Architecture documentation

Topic File
Extraction patterns, state tracking, adding new sources extract/padelnomics_extract/README.md
3-layer SQLMesh architecture, materialization strategy transform/sqlmesh_padelnomics/README.md
Two-file DuckDB architecture (SQLMesh lock isolation) src/padelnomics/export_serving.py docstring
Email hub: delivery tracking, webhook handler, admin UI web/src/padelnomics/webhooks.py docstring
User flows (all admin + public routes) docs/USER_FLOWS.md

Pipeline data flow

data/landing/
  ├── overpass/{year}/{month}/courts.json.gz
  ├── eurostat/{year}/{month}/urb_cpop1.json.gz
  └── playtomic/{year}/{month}/tenants.json.gz

data/lakehouse.duckdb       ← SQLMesh exclusive (staging → foundation → serving)

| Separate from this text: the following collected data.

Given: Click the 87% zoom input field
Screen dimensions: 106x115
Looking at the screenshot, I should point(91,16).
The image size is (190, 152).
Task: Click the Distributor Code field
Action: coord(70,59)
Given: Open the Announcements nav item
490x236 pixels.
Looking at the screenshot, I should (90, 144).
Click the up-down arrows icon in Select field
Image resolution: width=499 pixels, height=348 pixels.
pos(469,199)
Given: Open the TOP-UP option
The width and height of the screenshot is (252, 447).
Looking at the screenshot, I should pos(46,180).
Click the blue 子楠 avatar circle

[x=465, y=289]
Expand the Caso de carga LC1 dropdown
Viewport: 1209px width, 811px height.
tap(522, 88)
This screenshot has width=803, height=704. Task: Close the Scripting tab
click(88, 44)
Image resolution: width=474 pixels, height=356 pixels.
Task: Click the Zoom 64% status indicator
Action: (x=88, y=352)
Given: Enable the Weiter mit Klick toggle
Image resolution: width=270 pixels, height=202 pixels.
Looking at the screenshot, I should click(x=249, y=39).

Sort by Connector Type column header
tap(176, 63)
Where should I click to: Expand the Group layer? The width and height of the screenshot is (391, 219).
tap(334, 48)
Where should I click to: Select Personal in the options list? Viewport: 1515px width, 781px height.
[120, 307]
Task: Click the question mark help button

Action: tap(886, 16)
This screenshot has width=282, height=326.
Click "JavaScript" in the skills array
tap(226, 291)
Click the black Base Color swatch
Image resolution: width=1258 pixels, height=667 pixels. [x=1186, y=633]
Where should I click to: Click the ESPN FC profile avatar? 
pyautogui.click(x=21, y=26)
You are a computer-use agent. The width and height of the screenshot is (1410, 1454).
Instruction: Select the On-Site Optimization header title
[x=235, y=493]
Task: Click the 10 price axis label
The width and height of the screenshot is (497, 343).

analytics.duckdb            ← serving tables only, web app read-only
  └── serving.*             ← atomically replaced by export_serving.py

Backup & disaster recovery

Data Tool Target Frequency
app.db (auth, billing) Litestream R2 padelnomics/app.db Continuous (WAL)
.state.sqlite (extraction state) Litestream R2 padelnomics/state.sqlite Continuous (WAL)
data/landing/ (JSON.gz files) rclone sync R2 padelnomics/landing/ Every 30 min (systemd timer)
lakehouse.duckdb, analytics.duckdb N/A (derived) Re-run pipeline On demand

Recovery:

# App database (auto-restored by Litestream container on startup)
litestream restore -config /etc/litestream.yml /app/data/app.db

# Extraction state (auto-restored by Litestream container on startup)
litestream restore -config /etc/litestream.yml /data/landing/.state.sqlite

# Landing zone files
source /opt/padelnomics/.env && bash infra/restore_landing.sh

Secrets management (SOPS + age)

Secrets are stored encrypted in the repo using SOPS with age encryption:

File Purpose
.env.dev.sops Dev defaults (safe/blank values)
.env.prod.sops Production secrets
.sops.yaml Maps file patterns to age public keys
# Decrypt dev secrets to .env (one-time, or after changes)
make secrets-decrypt-dev

# Edit prod secrets (opens in $EDITOR, re-encrypts on save)
make secrets-edit-prod

# deploy.sh auto-decrypts .env.prod.sops → .env on the server

All env vars are defined in the sops files. See .env.dev.sops for the full list (decrypt with make secrets-decrypt-dev to read).

Environment variables

Variable Default Description
LANDING_DIR data/landing Landing zone root (extraction writes here)
DUCKDB_PATH local.duckdb SQLMesh pipeline DB (exclusive write)
SERVING_DUCKDB_PATH analytics.duckdb Read-only DB for web app
RESEND_WEBHOOK_SECRET "" Resend webhook signature secret (skip verification if empty)

uv workspace management

# Install everything (run from repo root)
uv sync --all-packages --all-groups

# Add a dependency to an existing package
uv add --package padelnomics <package>
uv add --package padelnomics-web duckdb

# Add a new extraction package (if splitting extract further)
uv init --package extract/new_source
uv add --package new_source padelnomics-extract niquests
# Then add to [tool.uv.workspace] members in pyproject.toml

Always use uv CLI to manage dependencies — never edit pyproject.toml manually for dependency changes.

Data modeling patterns

Foundation layer is the ontology. Dimension tables conform identifiers across all data sources:

  • dim_venues maps Overpass, Playtomic, and other source identifiers to a single row per venue
  • dim_cities conforms city/municipality identifiers across Eurostat, Overpass, and geocoding results
  • New data sources add columns to existing dims, not new tables
  • Facts join to dims via surrogate keys (MD5 hash keys generated in staging)

Extraction pattern:

  • State tracked in SQLite ({LANDING_DIR}/.state.sqlite, WAL mode) — not DuckDB; it's OLTP
  • Landing zone is immutable and content-addressed: {LANDING_DIR}/{source}/{partitions}/{hash}.ext
  • Adding a new source: create package, add to workflows.toml, add staging + foundation models

Coding philosophy

  • Simple and procedural — functions over classes, no "Manager" patterns
  • Idempotent operations — running twice produces the same result
  • Explicit assertions — assert preconditions at function boundaries
  • Bounded operations — set timeouts, page limits, buffer sizes

Read coding_philosophy.md (if present) for the full guide.